In 2006, Tucson Police Department Assistant Chief Sharon Allen wrote a memo to the City Council in which she advised them that the Notices of Violation sent by traffic camera vendors would not qualify as “traffic citations as Arizona law does not allow for mail service.” This week, a group of Tucson residents filed 23,000 petition signatures at the Tucson City Clerk’s Office to place a measure banning those traffic cameras on the November ballot.
Despite the fact that Allen advised the Council all those years ago that the Notice of Violations were “not enforceable and do not result in any sanction if they are ignored,” City leaders allowed thousands of Tucsonans and city visitors to pay hundreds of thousands of dollars and lose innumerable work hours waiting at City Court.
Now, it seems as if the City leaders may have to go elsewhere to get money to waste.
A group, Tucson Traffic Justice, led by John Kromko said the City is mailing citations “even though they know it is improper. Are they following their own stated rules? — Not at all.”
According to the City, the cameras protect drivers. The city asserts the cameras reduce accidents and make Tucsonans safer driver, noting that crashes at the eight intersections with the cameras have decreased from 200 a year to 74 in 2012.
But Kromko’s group says, “A closer look at the situation, however, reveals that the tickets are a significant source of revenue for the contractor and the city of Tucson.” The City of Tucson earns about $680,000 a year after paying the contractor. American Traffic Solutions Inc. which provides red light camera and automated photo radar enforcement service, is paid by the City for each ticket issued.
Tucson Traffic Justice acknowledges that “the tickets provide the City with much-needed revenue” they take exception to the “trickery and manipulation involved in the process. In order to maximize the number of citations issued, the timespan of yellow lights at certain intersections has been shortened. The more tickets that are issued translates into more dough for the contractor and the city.”
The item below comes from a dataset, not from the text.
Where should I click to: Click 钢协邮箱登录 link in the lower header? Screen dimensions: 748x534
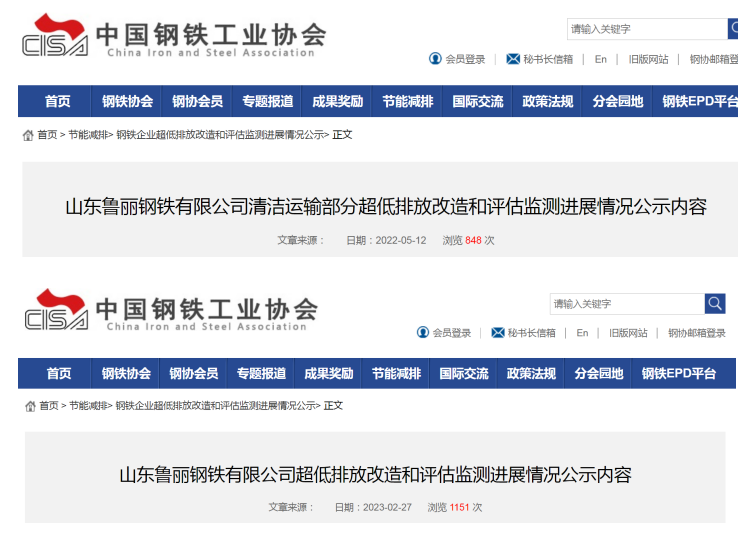pos(697,333)
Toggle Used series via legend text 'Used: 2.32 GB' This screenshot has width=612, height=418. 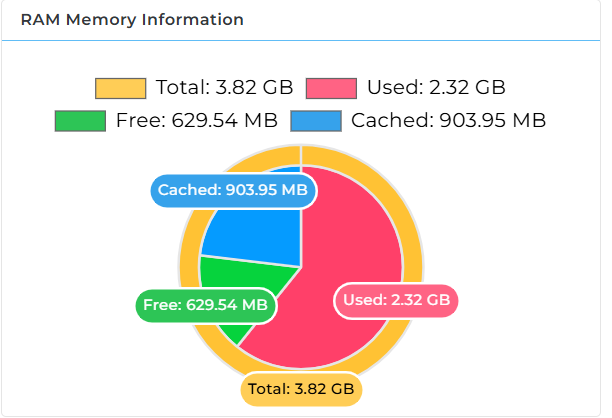(436, 87)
If the group succeeds, the City Code Sec. 20-2 (Civil traffic violations), would preserve current traffic violations but would disallow “evidence is gathered through the use of any automatic photo red light cameras or any automatic photo speed cameras such as were in use by a private contractor for traffic enforcement on behalf of the city in 2012.”
As amended; “The city shall not use, or contract for the use of, such technology or any technology for traffic control that does not produce a human, on-site, eyewitness to violations who is able to testify in court.”
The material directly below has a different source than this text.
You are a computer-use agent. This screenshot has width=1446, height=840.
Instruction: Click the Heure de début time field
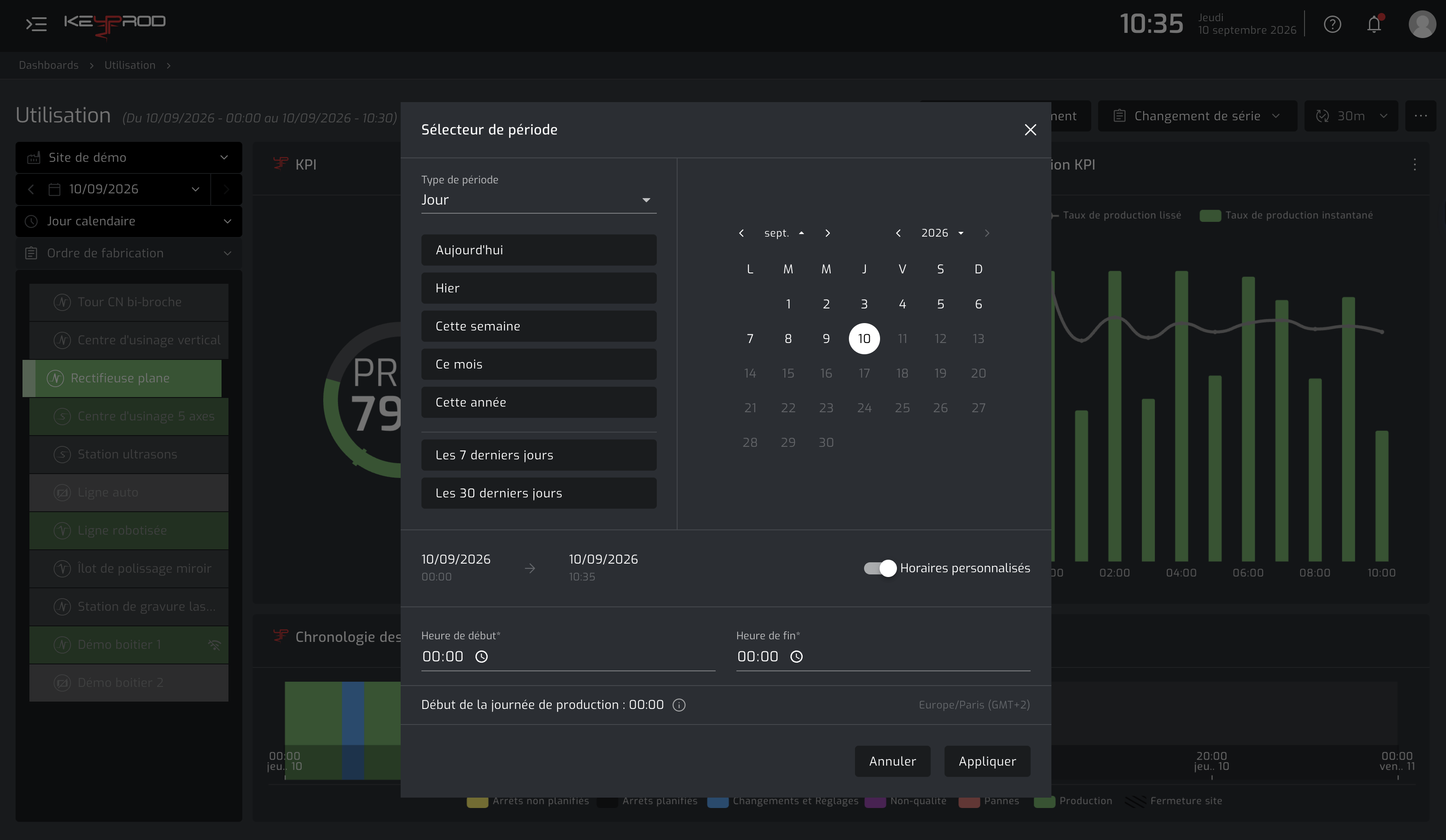[x=568, y=657]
“The people are really mad about this,” Kromko told an Arizona Daily Star Reporter. “We all know the cameras are a scam. … This city has turned over enforcement to a private, for-profit-making company who lobbied the Legislature to set traps for citizens. To make a no man’s land in each intersection where you have no idea if you’re breaking the law or not, … that needs to end, and that’s what we’re calling for.”
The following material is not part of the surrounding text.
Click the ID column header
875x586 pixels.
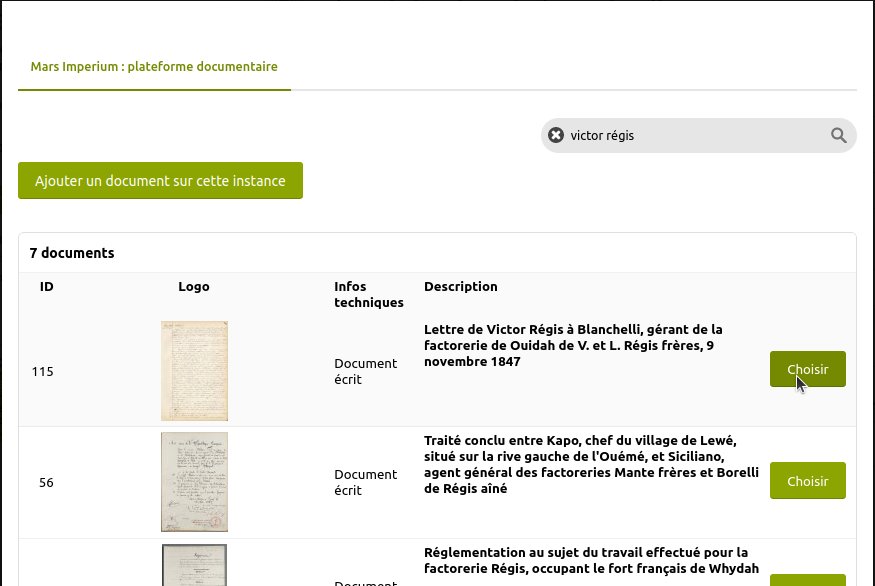pos(47,287)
In 2012, former state Senator Frank Antenori tried to stop the games played with the size of intersections. HB 2557 would have changed the broader definition of intersection to one that says the intersection starts at any painted “stop” line or at the first crosswalk line. This will most likely result in fewer tickets and less revenue for the camera operators.
HB 2557 would bring Arizona into conformance with 38 other states.
However, that effort failed due to heavy lobbying from the traffic camera companies. The stakes are high for private companies, who make a lot of money off a city that cares more about grabbing revenues than the welfare of its residents.
Kromko tells a story about an elderly couple he ran into outside the City Court where he was gathering signatures. They were upset and crying. They explained to Kromko that they believed that if they came to court and explained to the judge that they had been trapped behind a car that stopped mid-way through the intersection; the judge would surely dismiss the citation. He did not, and their fixed monthly income took a big hit they really could not afford.
According to Tucson Traffic Justice, “the company coaches the cops who present the evidence. On top of that American Traffic Solutions also has sessions with the judges assigned to these cases.”
Kromko, who served in the Arizona Legislature for years fighting for individual rights, says he is involved because the cameras are a scam and they violate people’s fundamental rights. “If this were about safety, this wouldn’t be happening, but this is about people making a left turn one-tenth of a second too late.”
The group only needed 12,700 signatures, but got over twice that amount with only a small band of 10 volunteers gathering signatures leaving one Tucson resident to question how anyone could support the cameras, “Who the hell is going to vote for them? What city council candidate in their right mind could support them?”